Na pesquisa, ratos wistar machos foram alimentados com dieta normocalórica (quantidade normal de calorias) ou hipercalórica (rica em gordura e açúcar) durante 25 semanas. Após esse período, os animais alimentados com a dieta hipercalórica foram subdivididos em quatro grupos e acompanhados por mais dez semanas.

No primeiro grupo, os ratos continuaram recebendo a dieta hipercalórica e foram mantidos sem treinamento físico. No segundo, continuaram com dieta hipercalórica e foram treinados. No terceiro, deixaram de receber essa dieta para serem submetidos à restrição alimentar (menos 20% da ingestão diária). No quarto grupo, os ratos foram submetidos ao treinamento físico e à restrição alimentar.

"Após a vigésima quinta semana, os animais submetidos à dieta hipercalórica não apresentavam alterações na função cardíaca, embora já apresentassem substancial ganho de peso", explicou Ellena.
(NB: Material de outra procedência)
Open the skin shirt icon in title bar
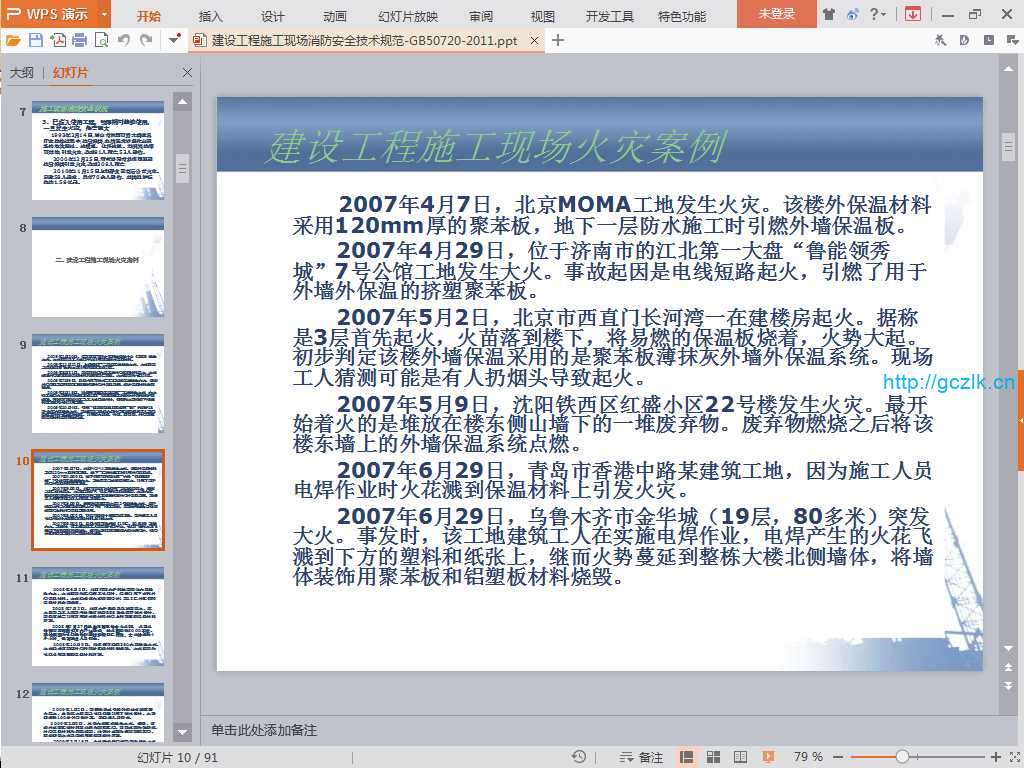 [829, 14]
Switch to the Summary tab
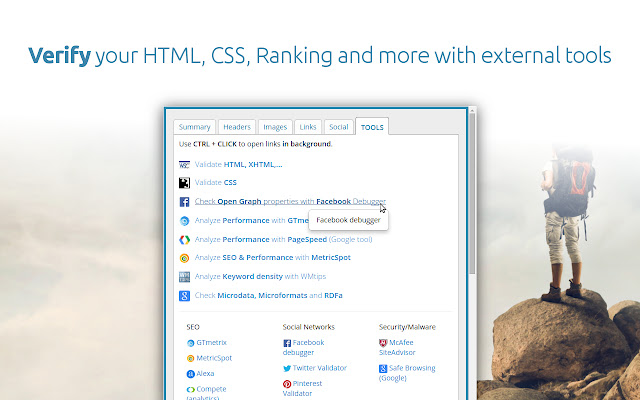640x400 pixels. pos(194,127)
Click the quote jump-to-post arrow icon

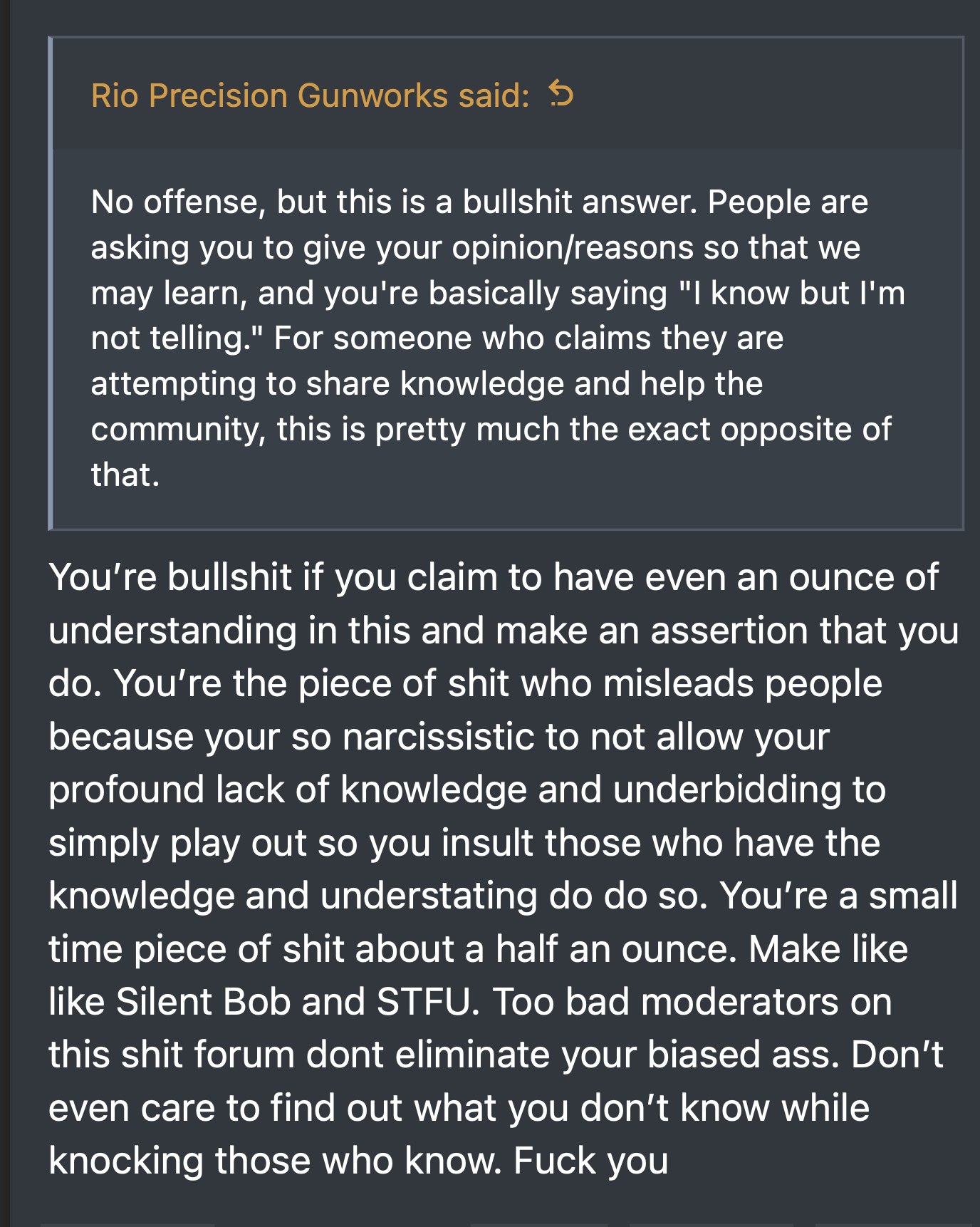coord(561,94)
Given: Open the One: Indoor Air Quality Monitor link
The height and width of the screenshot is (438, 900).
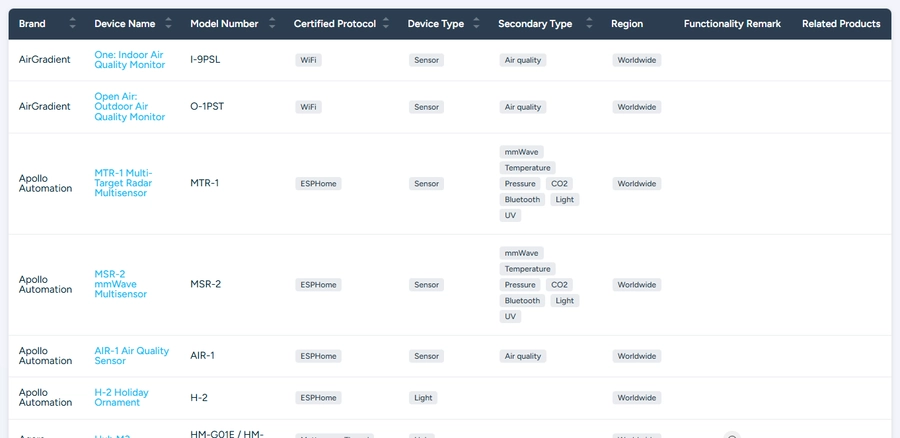Looking at the screenshot, I should tap(129, 60).

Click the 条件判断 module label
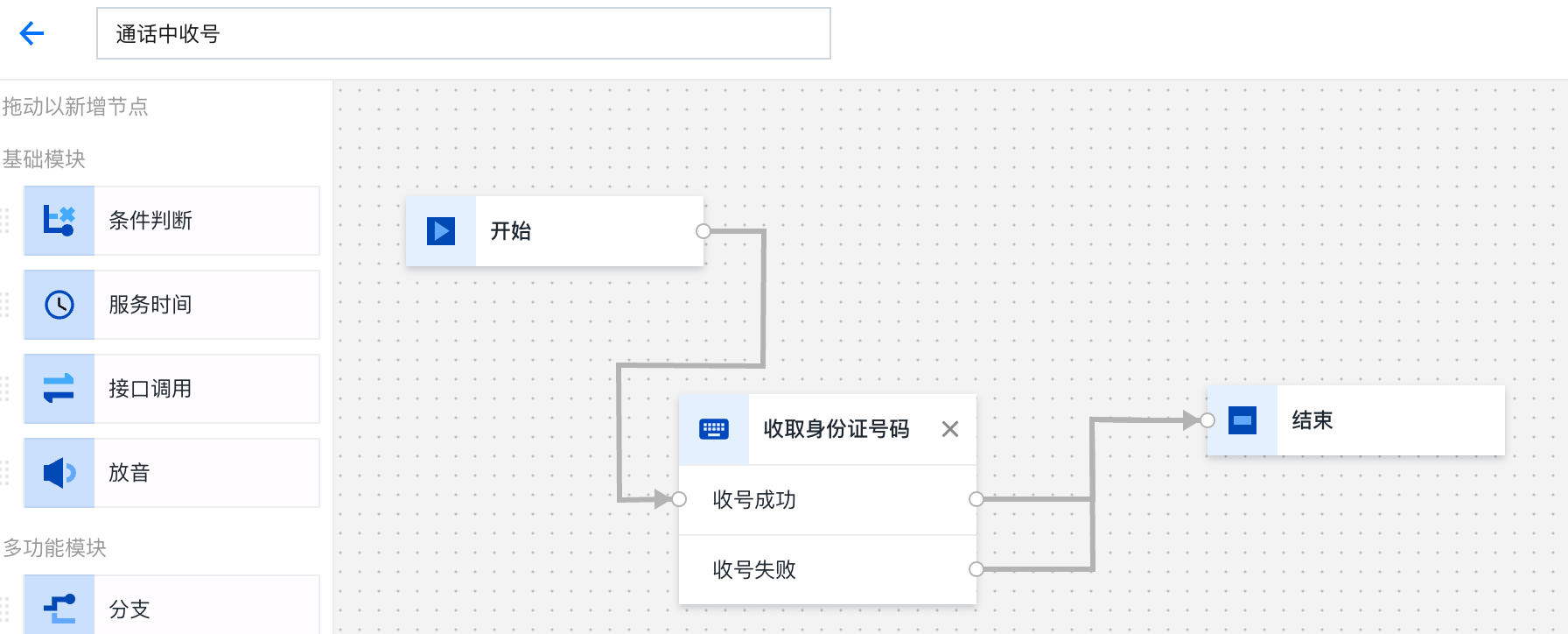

"Após mais dez semanas de alimentação rica em gordura e mais ganho de peso corporal, eles apresentaram alteração na força de contração do coração e nas proteínas moleculares envolvidas nessa função. Isso foi evitado nos animais submetidos ao exercício físico ou à restrição alimentar", contou.

Metabolismo das gorduras

Outro resultado importante sobre o papel do exercício e da restrição alimentar alcançado no trabalho está relacionado ao metabolismo de lípides. "A restrição alimentar em associação com o exercício físico diminuiu significativamente a esteatose e a hipertrigliciridemia em animais obesos", disse Ellena.

Mas se por um lado a associação da restrição alimentar e do exercício físico não mostrou efeito cumulativo nos parâmetros cardíacos, por outro lado essas duas intervenções associadas diminuíram a quantidade de gordura estocada no fígado de animais obesos (esteatose hepática) e, também, os níveis de triglicérides plasmático.

"Embora a restrição alimentar isoladamente diminua a quantidade de gordura acumulada no fígado, ela aumentou a concentração de triglicérides plasmático, o que sugere um aumento na resistência hepática à insulina. Esses são achados importantes. Sabe-se que a esteatose, triglicérides aumentados e a resistência à insulina elevam o risco de doença cardiovascular", destacou Ellena.

Segundo a pesquisadora, o trabalho permite concluir que a restrição calórica e a prática de exercício devem ser recomendadas para a prevenção de alterações cardíacas e metabólicas causadas pela obesidade.